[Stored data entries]
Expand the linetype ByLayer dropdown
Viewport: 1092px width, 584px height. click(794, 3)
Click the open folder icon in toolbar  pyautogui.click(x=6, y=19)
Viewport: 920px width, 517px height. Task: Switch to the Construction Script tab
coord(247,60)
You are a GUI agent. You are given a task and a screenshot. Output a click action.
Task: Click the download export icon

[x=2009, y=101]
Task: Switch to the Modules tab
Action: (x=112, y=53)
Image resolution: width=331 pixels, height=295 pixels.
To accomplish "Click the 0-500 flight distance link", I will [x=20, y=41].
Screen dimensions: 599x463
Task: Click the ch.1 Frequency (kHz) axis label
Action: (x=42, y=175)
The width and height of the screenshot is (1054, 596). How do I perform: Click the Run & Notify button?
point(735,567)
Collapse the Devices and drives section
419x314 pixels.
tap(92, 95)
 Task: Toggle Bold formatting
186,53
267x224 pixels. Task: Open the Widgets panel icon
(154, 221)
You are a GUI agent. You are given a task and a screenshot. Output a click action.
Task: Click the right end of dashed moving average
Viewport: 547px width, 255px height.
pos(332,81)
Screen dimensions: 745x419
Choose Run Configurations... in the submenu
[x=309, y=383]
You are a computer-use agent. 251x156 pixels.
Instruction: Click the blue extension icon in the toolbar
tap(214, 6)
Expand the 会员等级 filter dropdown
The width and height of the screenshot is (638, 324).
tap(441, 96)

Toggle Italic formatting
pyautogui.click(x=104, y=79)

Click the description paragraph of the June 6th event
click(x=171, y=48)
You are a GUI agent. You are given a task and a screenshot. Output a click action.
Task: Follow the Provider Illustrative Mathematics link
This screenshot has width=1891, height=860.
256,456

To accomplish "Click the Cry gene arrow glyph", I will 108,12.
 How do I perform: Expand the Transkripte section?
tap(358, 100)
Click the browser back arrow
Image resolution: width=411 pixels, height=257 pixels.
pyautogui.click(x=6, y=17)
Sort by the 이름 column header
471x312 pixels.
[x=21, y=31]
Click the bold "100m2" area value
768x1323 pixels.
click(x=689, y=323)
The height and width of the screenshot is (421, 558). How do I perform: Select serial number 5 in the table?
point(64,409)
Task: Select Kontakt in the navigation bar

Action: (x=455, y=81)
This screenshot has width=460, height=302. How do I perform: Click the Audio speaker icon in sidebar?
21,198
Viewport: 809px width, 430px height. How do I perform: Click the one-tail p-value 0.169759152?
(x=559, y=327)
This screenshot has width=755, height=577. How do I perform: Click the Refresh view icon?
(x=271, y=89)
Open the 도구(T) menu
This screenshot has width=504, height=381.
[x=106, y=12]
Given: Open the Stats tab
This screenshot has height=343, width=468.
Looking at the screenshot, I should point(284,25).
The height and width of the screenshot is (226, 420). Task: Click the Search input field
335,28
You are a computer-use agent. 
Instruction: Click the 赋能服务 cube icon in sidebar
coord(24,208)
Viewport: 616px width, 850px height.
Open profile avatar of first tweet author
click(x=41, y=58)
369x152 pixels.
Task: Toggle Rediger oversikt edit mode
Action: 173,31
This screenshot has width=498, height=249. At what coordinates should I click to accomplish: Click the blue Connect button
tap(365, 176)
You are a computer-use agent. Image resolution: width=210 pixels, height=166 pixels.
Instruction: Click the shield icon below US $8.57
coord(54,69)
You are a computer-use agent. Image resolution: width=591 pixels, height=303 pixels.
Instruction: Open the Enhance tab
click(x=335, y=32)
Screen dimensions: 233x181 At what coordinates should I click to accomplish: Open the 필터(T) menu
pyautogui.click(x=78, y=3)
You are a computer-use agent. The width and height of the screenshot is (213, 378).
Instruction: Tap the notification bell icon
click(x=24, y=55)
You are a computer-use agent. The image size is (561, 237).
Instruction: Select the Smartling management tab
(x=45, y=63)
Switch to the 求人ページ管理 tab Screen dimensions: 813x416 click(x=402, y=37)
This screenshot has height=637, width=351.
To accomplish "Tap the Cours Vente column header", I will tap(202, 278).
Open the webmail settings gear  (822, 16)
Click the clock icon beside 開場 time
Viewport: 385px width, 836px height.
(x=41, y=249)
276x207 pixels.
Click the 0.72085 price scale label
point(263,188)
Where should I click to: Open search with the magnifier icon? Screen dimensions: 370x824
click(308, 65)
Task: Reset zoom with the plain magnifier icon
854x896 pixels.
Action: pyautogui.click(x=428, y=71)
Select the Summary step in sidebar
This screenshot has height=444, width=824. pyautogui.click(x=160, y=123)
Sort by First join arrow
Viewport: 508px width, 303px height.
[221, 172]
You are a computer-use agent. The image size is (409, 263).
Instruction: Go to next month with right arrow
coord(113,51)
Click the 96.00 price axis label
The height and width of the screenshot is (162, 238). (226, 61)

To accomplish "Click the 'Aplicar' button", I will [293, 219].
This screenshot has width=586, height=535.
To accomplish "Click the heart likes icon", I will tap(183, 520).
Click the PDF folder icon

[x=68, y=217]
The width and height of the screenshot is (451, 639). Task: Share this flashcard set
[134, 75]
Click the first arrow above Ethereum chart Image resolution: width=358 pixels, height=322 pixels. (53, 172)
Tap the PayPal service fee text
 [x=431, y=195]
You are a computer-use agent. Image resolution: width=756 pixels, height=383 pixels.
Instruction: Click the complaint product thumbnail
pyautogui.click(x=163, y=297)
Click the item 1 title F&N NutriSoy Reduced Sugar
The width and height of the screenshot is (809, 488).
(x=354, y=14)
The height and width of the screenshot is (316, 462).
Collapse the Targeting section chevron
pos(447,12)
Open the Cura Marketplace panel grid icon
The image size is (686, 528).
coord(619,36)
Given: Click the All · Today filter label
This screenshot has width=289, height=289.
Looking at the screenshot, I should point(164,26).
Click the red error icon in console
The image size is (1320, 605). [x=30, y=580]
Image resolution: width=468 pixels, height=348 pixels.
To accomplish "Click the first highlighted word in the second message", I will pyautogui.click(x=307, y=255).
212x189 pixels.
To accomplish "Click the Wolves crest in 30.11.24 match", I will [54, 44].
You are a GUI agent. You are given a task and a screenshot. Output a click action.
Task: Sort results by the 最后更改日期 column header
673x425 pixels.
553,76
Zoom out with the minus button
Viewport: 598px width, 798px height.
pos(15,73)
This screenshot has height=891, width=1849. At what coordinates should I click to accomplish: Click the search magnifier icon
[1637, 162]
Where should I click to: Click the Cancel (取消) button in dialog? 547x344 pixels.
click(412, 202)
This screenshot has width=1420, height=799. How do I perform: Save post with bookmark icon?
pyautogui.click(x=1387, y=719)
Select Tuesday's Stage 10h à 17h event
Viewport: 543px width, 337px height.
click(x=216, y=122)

[Your instructions]
Exactly as written, please output every entry.

[Completed exercise]
Expand the linetype ByLayer dropdown
Viewport: 1092px width, 584px height. click(794, 3)
Click the open folder icon in toolbar  pyautogui.click(x=6, y=19)
Viewport: 920px width, 517px height. Task: Switch to the Construction Script tab
coord(247,60)
You are a GUI agent. You are given a task and a screenshot. Output a click action.
Task: Click the download export icon

[x=2009, y=101]
Task: Switch to the Modules tab
Action: (x=112, y=53)
Image resolution: width=331 pixels, height=295 pixels.
To accomplish "Click the 0-500 flight distance link", I will [x=20, y=41].
Screen dimensions: 599x463
Task: Click the ch.1 Frequency (kHz) axis label
Action: (x=42, y=175)
The width and height of the screenshot is (1054, 596). How do I perform: Click the Run & Notify button?
point(735,567)
Collapse the Devices and drives section
419x314 pixels.
tap(92, 95)
 Task: Toggle Bold formatting
186,53
267x224 pixels. Task: Open the Widgets panel icon
(154, 221)
You are a GUI agent. You are given a task and a screenshot. Output a click action.
Task: Click the right end of dashed moving average
Viewport: 547px width, 255px height.
pos(332,81)
Screen dimensions: 745x419
Choose Run Configurations... in the submenu
[x=309, y=383]
You are a computer-use agent. 251x156 pixels.
Instruction: Click the blue extension icon in the toolbar
tap(214, 6)
Expand the 会员等级 filter dropdown
The width and height of the screenshot is (638, 324).
tap(441, 96)

Toggle Italic formatting
pyautogui.click(x=104, y=79)

Click the description paragraph of the June 6th event
click(x=171, y=48)
You are a GUI agent. You are given a task and a screenshot. Output a click action.
Task: Follow the Provider Illustrative Mathematics link
This screenshot has width=1891, height=860.
256,456

To accomplish "Click the Cry gene arrow glyph", I will 108,12.
 How do I perform: Expand the Transkripte section?
tap(358, 100)
Click the browser back arrow
Image resolution: width=411 pixels, height=257 pixels.
pyautogui.click(x=6, y=17)
Sort by the 이름 column header
471x312 pixels.
[x=21, y=31]
Click the bold "100m2" area value
768x1323 pixels.
click(x=689, y=323)
The height and width of the screenshot is (421, 558). How do I perform: Select serial number 5 in the table?
point(64,409)
Task: Select Kontakt in the navigation bar

Action: (x=455, y=81)
This screenshot has width=460, height=302. How do I perform: Click the Audio speaker icon in sidebar?
21,198
Viewport: 809px width, 430px height. How do I perform: Click the one-tail p-value 0.169759152?
(x=559, y=327)
This screenshot has width=755, height=577. How do I perform: Click the Refresh view icon?
(x=271, y=89)
Open the 도구(T) menu
This screenshot has width=504, height=381.
[x=106, y=12]
Given: Open the Stats tab
This screenshot has height=343, width=468.
Looking at the screenshot, I should point(284,25).
The height and width of the screenshot is (226, 420). Task: Click the Search input field
335,28
You are a computer-use agent. 
Instruction: Click the 赋能服务 cube icon in sidebar
coord(24,208)
Viewport: 616px width, 850px height.
Open profile avatar of first tweet author
click(x=41, y=58)
369x152 pixels.
Task: Toggle Rediger oversikt edit mode
Action: 173,31
This screenshot has width=498, height=249. At what coordinates should I click to accomplish: Click the blue Connect button
tap(365, 176)
You are a computer-use agent. Image resolution: width=210 pixels, height=166 pixels.
Instruction: Click the shield icon below US $8.57
coord(54,69)
You are a computer-use agent. Image resolution: width=591 pixels, height=303 pixels.
Instruction: Open the Enhance tab
click(x=335, y=32)
Screen dimensions: 233x181 At what coordinates should I click to accomplish: Open the 필터(T) menu
pyautogui.click(x=78, y=3)
You are a computer-use agent. The width and height of the screenshot is (213, 378).
Instruction: Tap the notification bell icon
click(x=24, y=55)
You are a computer-use agent. The image size is (561, 237).
Instruction: Select the Smartling management tab
(x=45, y=63)
Switch to the 求人ページ管理 tab Screen dimensions: 813x416 click(x=402, y=37)
This screenshot has height=637, width=351.
To accomplish "Tap the Cours Vente column header", I will tap(202, 278).
Open the webmail settings gear  (822, 16)
Click the clock icon beside 開場 time
Viewport: 385px width, 836px height.
(x=41, y=249)
276x207 pixels.
Click the 0.72085 price scale label
point(263,188)
Where should I click to: Open search with the magnifier icon? Screen dimensions: 370x824
click(308, 65)
Task: Reset zoom with the plain magnifier icon
854x896 pixels.
Action: pyautogui.click(x=428, y=71)
Select the Summary step in sidebar
This screenshot has height=444, width=824. pyautogui.click(x=160, y=123)
Sort by First join arrow
Viewport: 508px width, 303px height.
[221, 172]
You are a computer-use agent. The image size is (409, 263).
Instruction: Go to next month with right arrow
coord(113,51)
Click the 96.00 price axis label
The height and width of the screenshot is (162, 238). (226, 61)

To accomplish "Click the 'Aplicar' button", I will [293, 219].
This screenshot has width=586, height=535.
To accomplish "Click the heart likes icon", I will tap(183, 520).
Click the PDF folder icon

[x=68, y=217]
The width and height of the screenshot is (451, 639). Task: Share this flashcard set
[134, 75]
Click the first arrow above Ethereum chart Image resolution: width=358 pixels, height=322 pixels. (53, 172)
Tap the PayPal service fee text
 [x=431, y=195]
You are a computer-use agent. Image resolution: width=756 pixels, height=383 pixels.
Instruction: Click the complaint product thumbnail
pyautogui.click(x=163, y=297)
Click the item 1 title F&N NutriSoy Reduced Sugar
The width and height of the screenshot is (809, 488).
(x=354, y=14)
The height and width of the screenshot is (316, 462).
Collapse the Targeting section chevron
pos(447,12)
Open the Cura Marketplace panel grid icon
The image size is (686, 528).
coord(619,36)
Given: Click the All · Today filter label
This screenshot has width=289, height=289.
Looking at the screenshot, I should point(164,26).
Click the red error icon in console
The image size is (1320, 605). [x=30, y=580]
Image resolution: width=468 pixels, height=348 pixels.
To accomplish "Click the first highlighted word in the second message", I will pyautogui.click(x=307, y=255).
212x189 pixels.
To accomplish "Click the Wolves crest in 30.11.24 match", I will [54, 44].
You are a GUI agent. You are given a task and a screenshot. Output a click action.
Task: Sort results by the 最后更改日期 column header
673x425 pixels.
553,76
Zoom out with the minus button
Viewport: 598px width, 798px height.
pos(15,73)
This screenshot has height=891, width=1849. At what coordinates should I click to accomplish: Click the search magnifier icon
[1637, 162]
Where should I click to: Click the Cancel (取消) button in dialog? 547x344 pixels.
click(412, 202)
This screenshot has width=1420, height=799. How do I perform: Save post with bookmark icon?
pyautogui.click(x=1387, y=719)
Select Tuesday's Stage 10h à 17h event
Viewport: 543px width, 337px height.
click(x=216, y=122)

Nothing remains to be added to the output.